What does Assad get out of this? What price will he exact for providing help in restoring peace to southern Lebanon? The answer, analysts say, is that the Syrian president is using the ongoing Lebanon crisis to send out a series of messages and to bolster his negotiating strategy in the overall Middle East peace process.

First, they say, Assad is showing that he has again become the most important leader in the Arab world.

Last month, it appeared that the Syrian president was on the sidelines. Assad stayed home while 13 other Arab leaders appeared with President Clinton and Israeli Prime Minister Shimon Peres at the “Summit of the Peacemakers” anti-terrorism conference in Sharm el Sheik, Egypt. Officially, Syria is still at war with Israel.

“The process was moving forward, and he was being left behind,” said David Kimche, president of the Israel Council on Foreign Relations. “From that point of view, the pilgrimage everyone is making to Damascus is the most important thing for Assad. For him, it is most important to show that he is the kingpin--not [Egyptian President Hosni] Mubarak, not [Jordan’s] King Hussein, not [PLO Chairman Yasser] Arafat.”
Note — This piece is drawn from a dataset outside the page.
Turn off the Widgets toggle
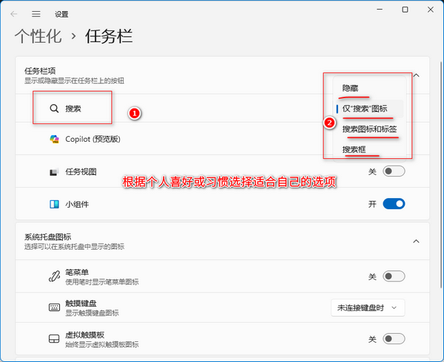The height and width of the screenshot is (362, 444). point(394,204)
“They [Assad and other Syrian officials] like to think that they are the true defenders of Arab rights,” said one American official here.

On Tuesday, as on several other occasions over the past week, Syrian newspapers carried front-page accounts of Assad’s meetings the previous day with Christopher, Russian Foreign Minister Yevgeny M. Primakov and French Foreign Minister Herve de Charette.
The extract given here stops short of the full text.